A great paragraph from The Lake House by James Patterson:

There were bullets ringing out around us. We’d been spotted again. Oh my good God, or bad God, or some kind of God, we were in big trouble! Then we got a little break. Not much to cheer about, but it was something. The wind shifted. The smoke from the fire gave us some cover.

What we might see for an improved version:

Bullets were zinging around us.
We’ve been spotted again. Oh my good God . . . or bad God . . . or some kind of god . . . we’re in big trouble!
The wind shifted. The smoke from the fire gave us some cover. What a break. Not much to cheer about, but it was something.
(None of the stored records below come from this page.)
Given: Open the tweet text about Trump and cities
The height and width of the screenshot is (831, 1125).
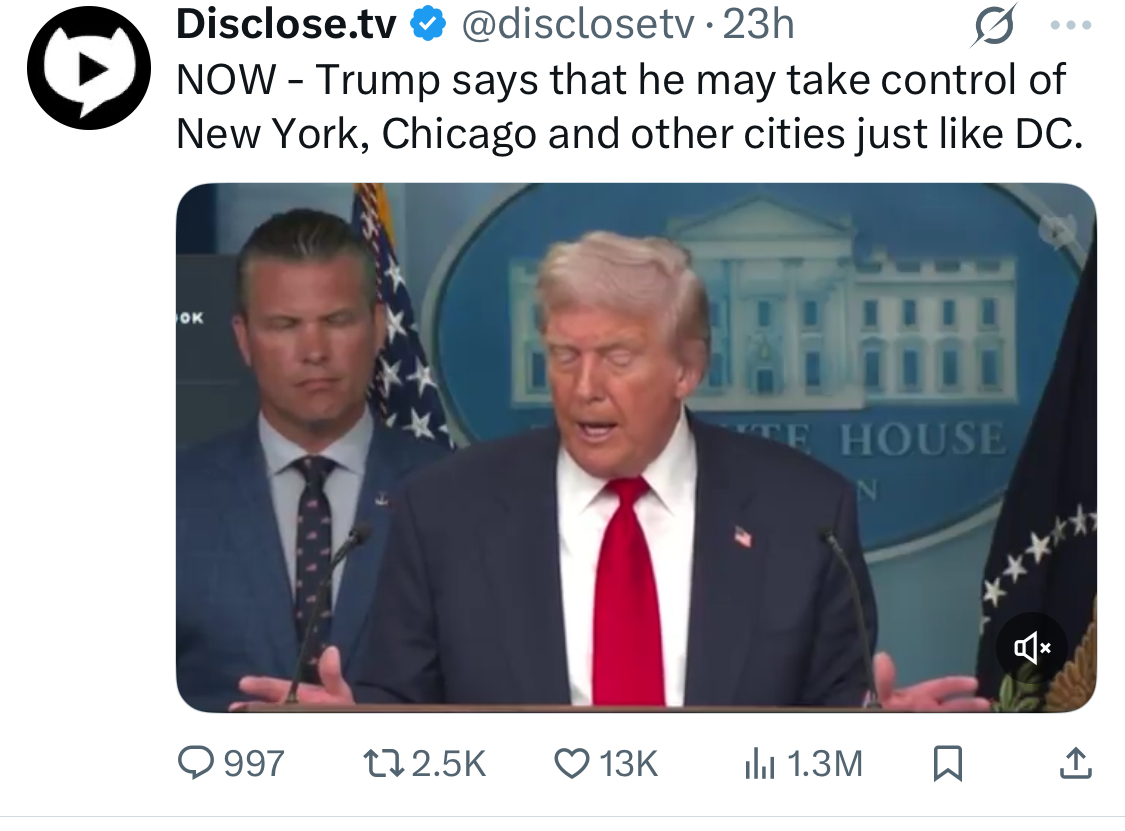Looking at the screenshot, I should (629, 106).
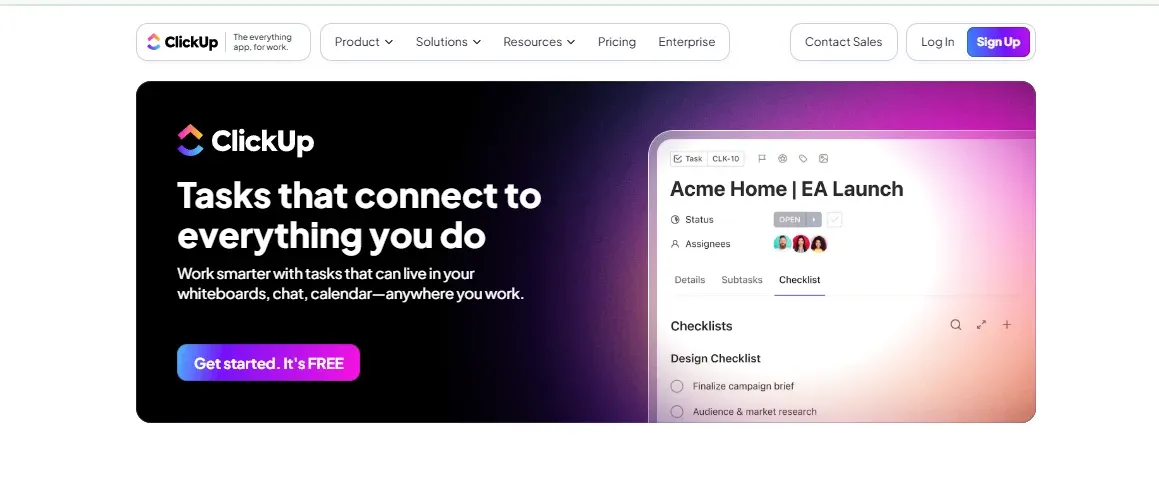Click the ClickUp logo in the navigation bar
Viewport: 1159px width, 488px height.
183,42
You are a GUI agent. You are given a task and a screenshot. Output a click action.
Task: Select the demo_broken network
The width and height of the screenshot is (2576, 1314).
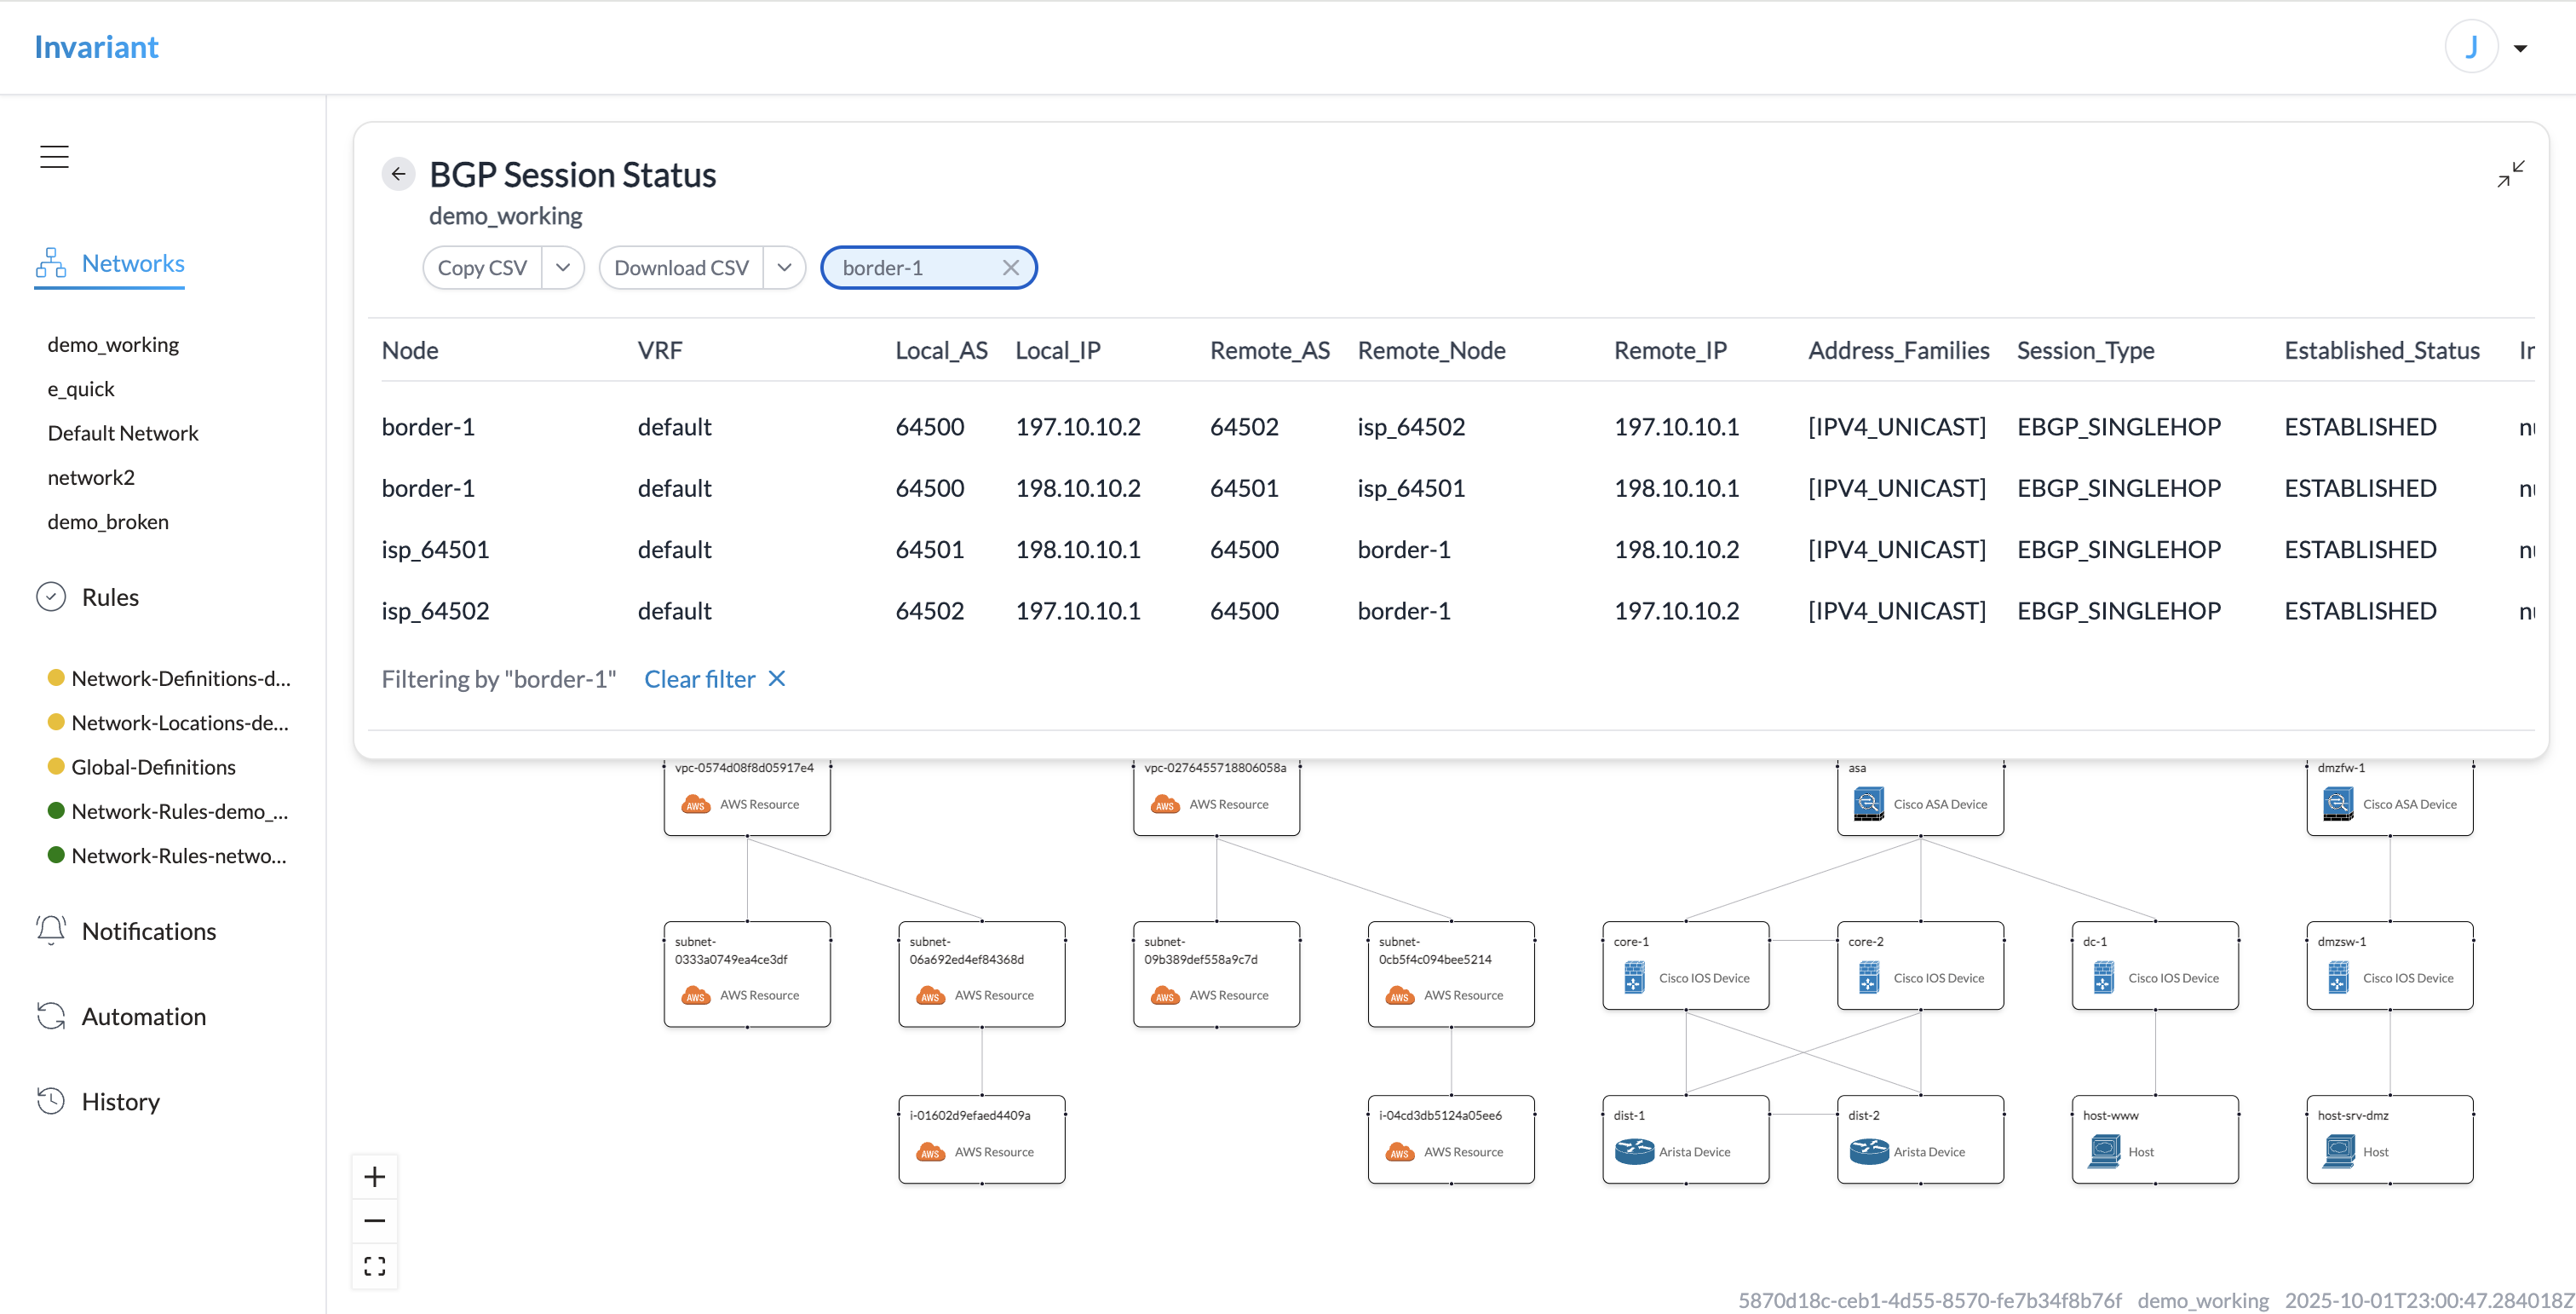point(108,522)
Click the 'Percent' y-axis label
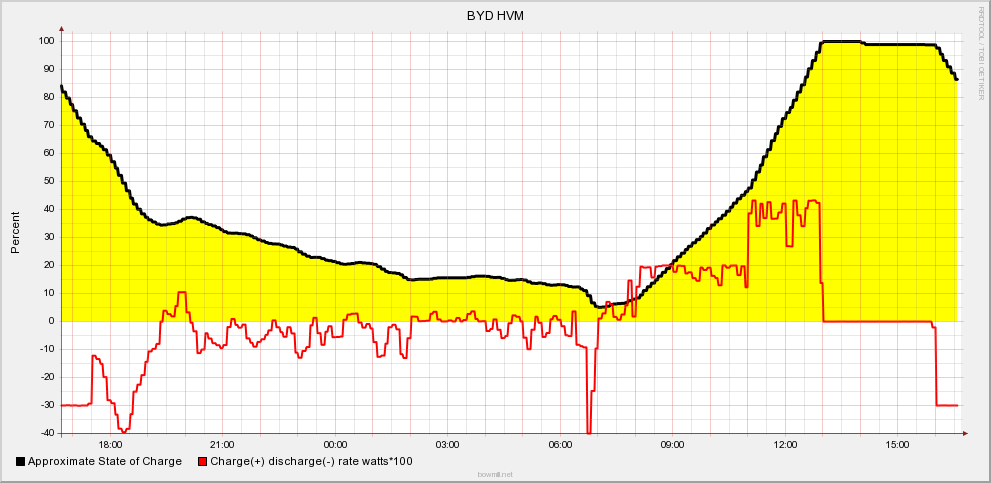The height and width of the screenshot is (483, 991). pyautogui.click(x=15, y=232)
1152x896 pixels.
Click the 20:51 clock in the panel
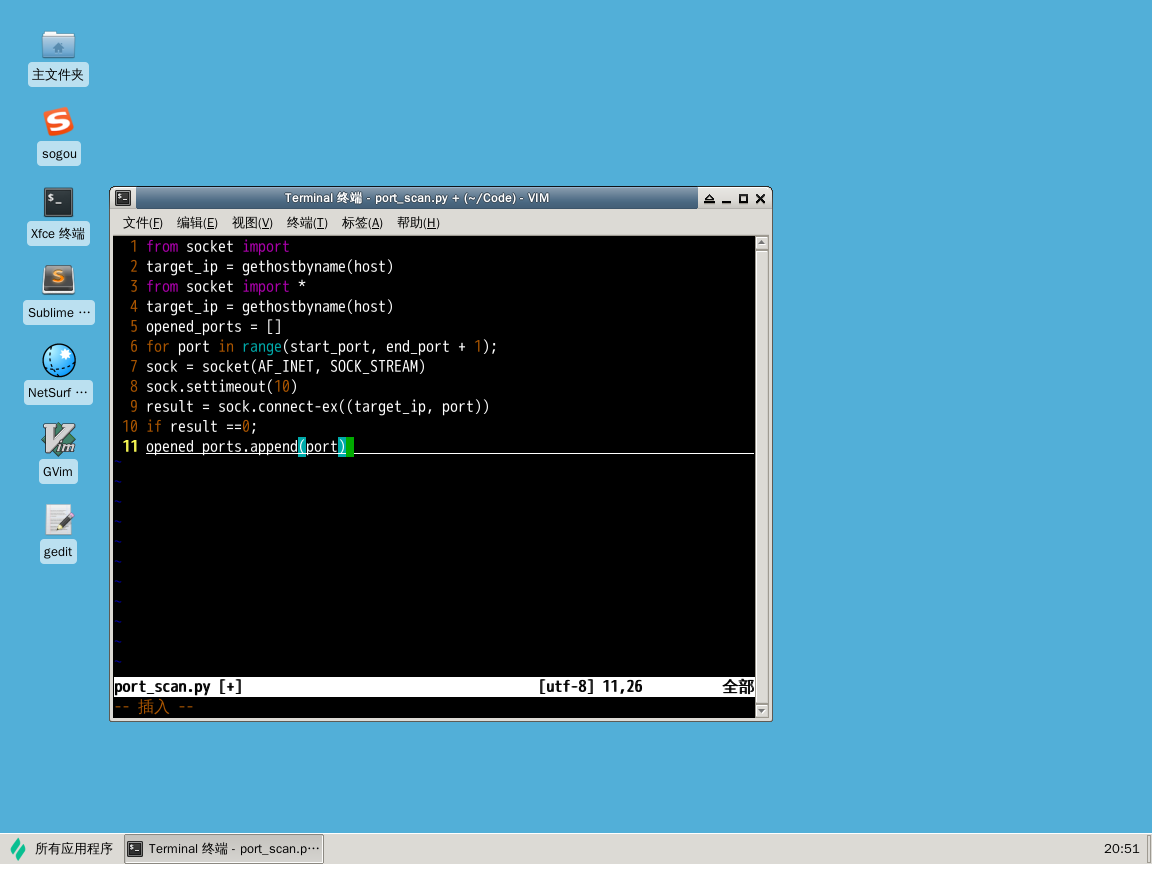tap(1121, 849)
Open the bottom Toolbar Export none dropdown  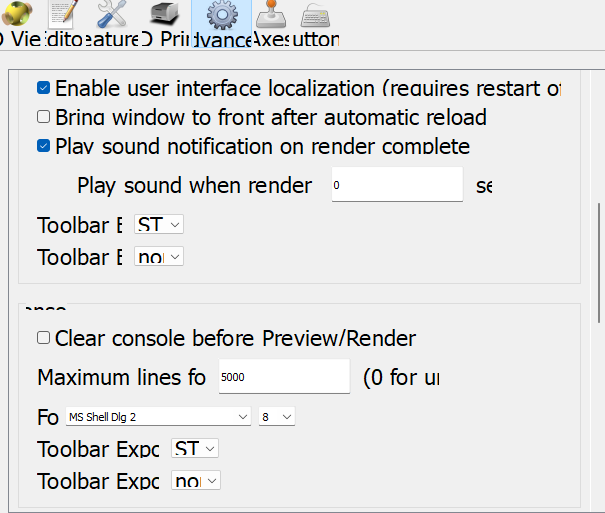[196, 481]
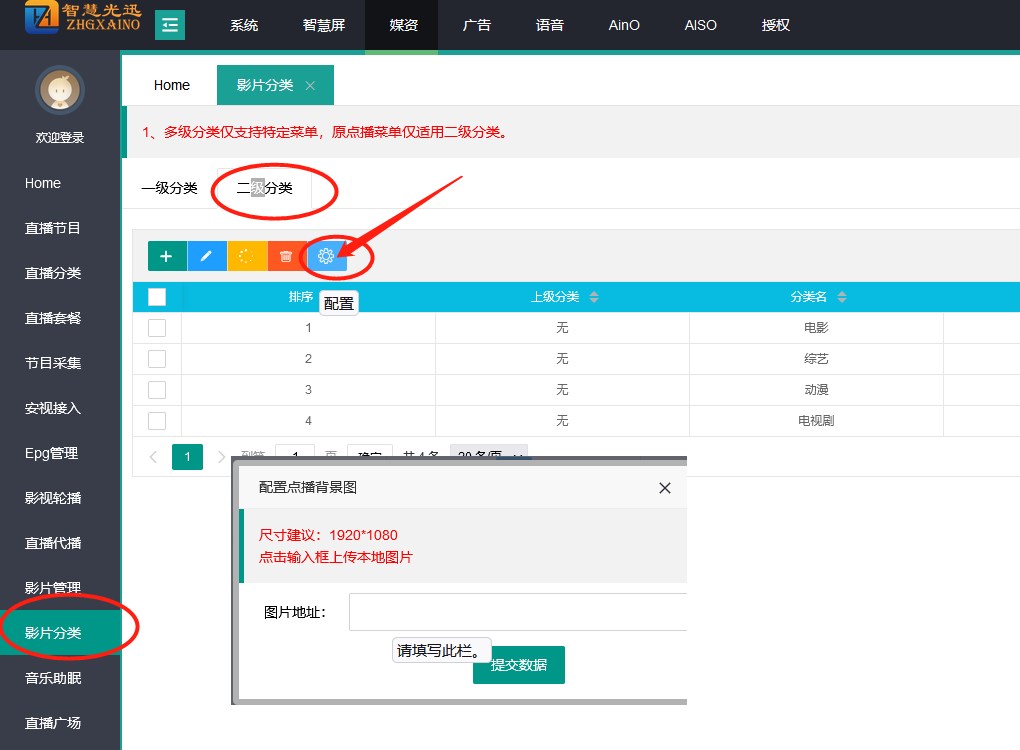This screenshot has height=750, width=1020.
Task: Sort by the 分类名 column arrows
Action: (x=842, y=297)
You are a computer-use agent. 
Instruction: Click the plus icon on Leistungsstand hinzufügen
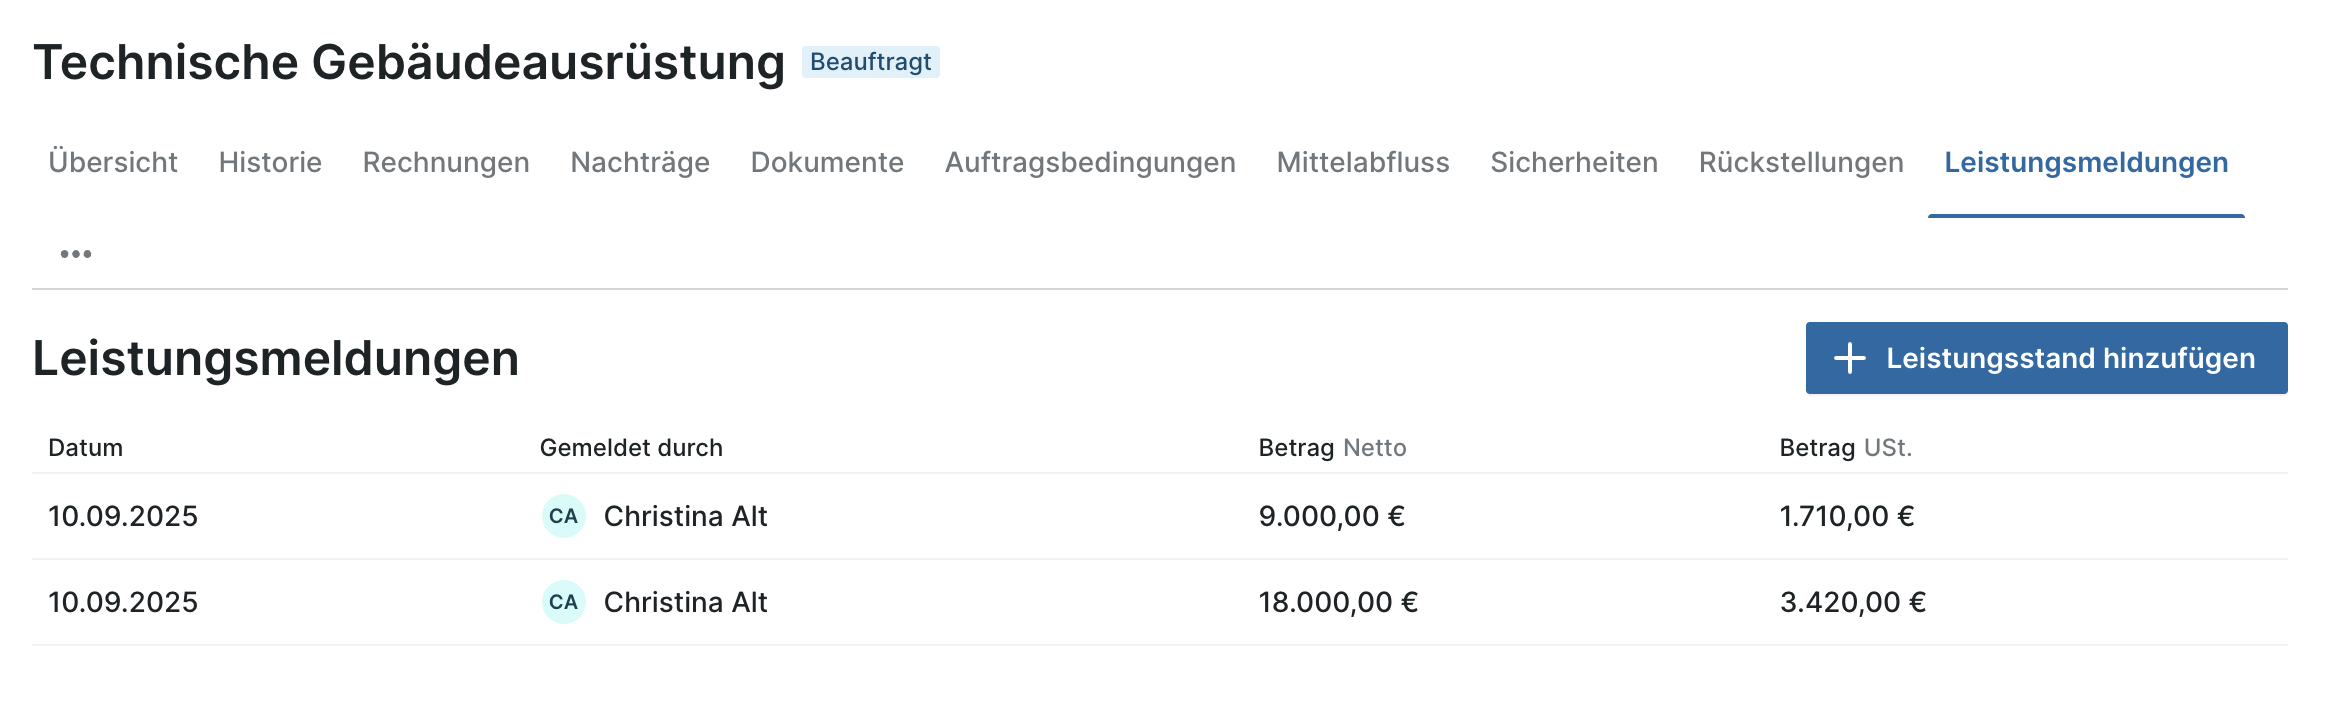[x=1849, y=358]
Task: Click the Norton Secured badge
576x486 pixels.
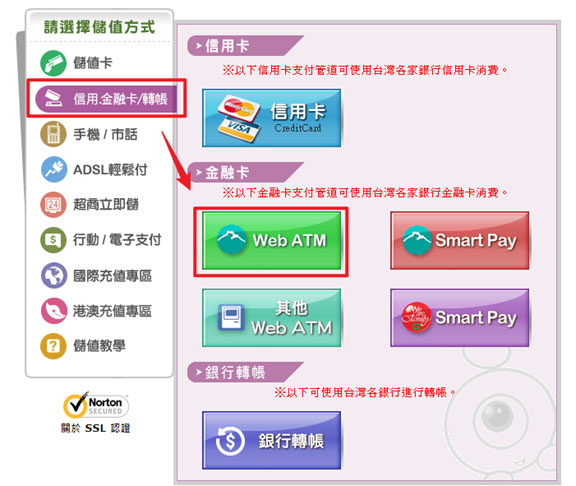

Some logic for making improvements:

  1. Try not to begin a sentence with “there,” which is weak. Starting with a noun is stronger: Bullets were zinging around us.
  2. The internal dialogue in italics works best in its own paragraph, like what we would normally do with spoken dialogue in quotes.
  3. The point-of-view character wouldn’t have been thinking, We had been spotted again. That wording is an observer telling a story about something that happened earlier. In the immediate moment, the person would think, We’ve been spotted again.
  4. Past tense in internal dialogue destroys the perspective of present thought. Always use present tense, not “we were in big trouble,” but “we are in big trouble.”
  5. If we wanted to show a pause between three distinct thoughts about God, we should use an ellipsis (. . .), not a comma.
  6. Should we capitalize a bad God or some kind of God? Maybe not.
  7. “Then we got a little break” is telling something from an omniscient point of view, not the best approach for today’s audience. The point-of-view character in the moment of action can’t know it was a “little break” before it came. We fix that problem by moving the observation of the break to a position after the place where the break happened.
  8. How small is a little break, compared to just a break or a long break? The indefinite qualifiers can usually be left out, and in this case we definitely don’t need it. “Little” is redundant with “not much to cheer about.”
  9. In a deeper point of view, “then we got a break” becomes “what a break.”